Jim Selby, AFL Staff

[Edmonton] After defeating the government’s back-to-work legislation in court on March 1, 2002, the Alberta teachers Association gave Premier Ralph Klein a golden opportunity to resolve the underlying funding issue that caused the teachers’ strike.

Instead of using the court ruling to re-institute their legal strike, the Alberta teachers remained at work while negotiating with the Premier about a resolution mechanism to end the dispute fairly.

"From the beginning, teachers have been concerned about classroom conditions, fair salaries and initiatives to recruit and retain teachers," said Alberta Teachers Association President Larry Booi. "It is important that the arbitration process provide an opportunity for all three concerns to be raised. By returning to their classrooms, teachers have provided the government with an opportunity to put into place a process that is fair, open and independent.

Now, the government has forced the teachers into an arbitration process that is unfair, closed and completely controlled by the government and school boards. Under Bill 12, the Education Services Settlement Act, no award may cause a school board to run a deficit (or increase a deficit position that already exists). This means that the government’s budgeted 4% and 2% for teachers salaries is basically imposed by law – because that is the source of school board revenues. Furthermore, no contract may specify hours of work, student-pupil ratios or classroom size – the very issues at the heart of the education crisis are excluded from the arbitrator’s purview.

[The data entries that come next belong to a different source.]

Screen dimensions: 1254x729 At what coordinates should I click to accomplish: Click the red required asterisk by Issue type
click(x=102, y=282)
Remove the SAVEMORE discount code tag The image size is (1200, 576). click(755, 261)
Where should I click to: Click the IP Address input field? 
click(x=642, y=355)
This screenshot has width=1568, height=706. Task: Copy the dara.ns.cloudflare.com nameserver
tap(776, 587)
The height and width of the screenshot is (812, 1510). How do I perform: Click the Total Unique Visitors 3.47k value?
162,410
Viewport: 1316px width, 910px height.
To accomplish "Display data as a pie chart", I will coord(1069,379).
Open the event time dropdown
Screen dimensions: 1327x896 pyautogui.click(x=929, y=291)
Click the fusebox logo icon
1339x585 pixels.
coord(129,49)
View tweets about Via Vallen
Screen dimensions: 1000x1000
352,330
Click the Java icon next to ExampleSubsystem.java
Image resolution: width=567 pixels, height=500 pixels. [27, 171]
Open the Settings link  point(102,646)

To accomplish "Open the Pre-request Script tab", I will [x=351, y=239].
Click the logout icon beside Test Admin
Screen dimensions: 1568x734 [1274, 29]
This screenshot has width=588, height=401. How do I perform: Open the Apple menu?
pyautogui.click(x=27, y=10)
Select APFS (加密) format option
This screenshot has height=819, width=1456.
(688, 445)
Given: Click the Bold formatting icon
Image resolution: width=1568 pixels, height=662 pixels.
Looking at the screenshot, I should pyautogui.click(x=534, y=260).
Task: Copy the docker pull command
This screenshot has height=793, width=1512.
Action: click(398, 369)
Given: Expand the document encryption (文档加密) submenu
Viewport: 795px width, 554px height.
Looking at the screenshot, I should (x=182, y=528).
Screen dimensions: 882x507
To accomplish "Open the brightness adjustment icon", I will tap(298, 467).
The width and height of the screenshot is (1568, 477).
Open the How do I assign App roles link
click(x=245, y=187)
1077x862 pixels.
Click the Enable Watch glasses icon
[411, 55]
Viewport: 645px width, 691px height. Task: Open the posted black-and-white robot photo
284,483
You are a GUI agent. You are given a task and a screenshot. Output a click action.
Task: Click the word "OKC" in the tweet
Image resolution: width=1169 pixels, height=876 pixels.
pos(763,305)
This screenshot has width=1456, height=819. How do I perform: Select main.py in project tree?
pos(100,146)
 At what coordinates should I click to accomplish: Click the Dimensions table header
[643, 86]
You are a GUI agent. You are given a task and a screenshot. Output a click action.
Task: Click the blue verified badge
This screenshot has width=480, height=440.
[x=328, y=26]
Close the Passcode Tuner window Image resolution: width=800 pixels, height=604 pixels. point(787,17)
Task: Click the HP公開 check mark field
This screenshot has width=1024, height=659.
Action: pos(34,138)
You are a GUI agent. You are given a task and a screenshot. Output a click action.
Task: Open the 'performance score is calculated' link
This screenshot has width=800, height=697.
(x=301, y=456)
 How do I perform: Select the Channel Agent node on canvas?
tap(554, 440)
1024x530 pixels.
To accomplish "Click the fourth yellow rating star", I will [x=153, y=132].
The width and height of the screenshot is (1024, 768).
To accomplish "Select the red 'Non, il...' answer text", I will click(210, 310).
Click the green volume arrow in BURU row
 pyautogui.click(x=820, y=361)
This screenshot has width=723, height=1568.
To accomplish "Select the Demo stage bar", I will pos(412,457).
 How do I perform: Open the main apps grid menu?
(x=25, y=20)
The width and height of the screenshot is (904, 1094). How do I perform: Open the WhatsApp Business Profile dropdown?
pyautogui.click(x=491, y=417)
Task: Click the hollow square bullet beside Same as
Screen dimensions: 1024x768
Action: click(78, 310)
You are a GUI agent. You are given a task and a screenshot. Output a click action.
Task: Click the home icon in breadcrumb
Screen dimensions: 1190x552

And, it appears that any contracts that do have such provisions will have them stripped out!

The Bill makes it illegal for teachers to strike for the next two years or to conduct any kind of work slowdown.

"This is not an arbitration process," charged Alberta Federation of Labour President Les Steel, "it is assault and battery with a legislative gun!"

"The government has mugged the teachers and made a mockery of free collective bargaining," said Steel. "How can any arbitrator render a fair or impartial decision when the only thing he can consider is the employer position on wages – without even any chance to address all of the serious classroom questions."

"The government has given in to anti-teacher caucus hardliners and to a strong lobbying campaign from the Alberta School Boards Association (ASBA).

The teachers are furious with the double-dealing. "They have just kicked the hell out of classroom teachers," said Booi.

"The government has really dropped the ball on this one," said Alberta Federation of Labour President Les Steel. "They had a chance to deal with the serious lack of education funding in a fair and impartial manner. They could have said: ‘okay, an independent review says we have to put in more money, so we will’. But instead they have kicked the teachers and students in this province in the teeth by sweeping classroom problems under the rug and by destroying teachers’ chance for a fair wage settlement," said Steel.

Steel also suggested that the ASBA has blundered badly by providing the government with an excuse not to address the real cause of the problem. "They should have supported as broad and independent an arbitration process as possible – and if the arbitrator agreed to teachers’ salary and working condition proposals, it would have been up to the government to provide the necessary funding."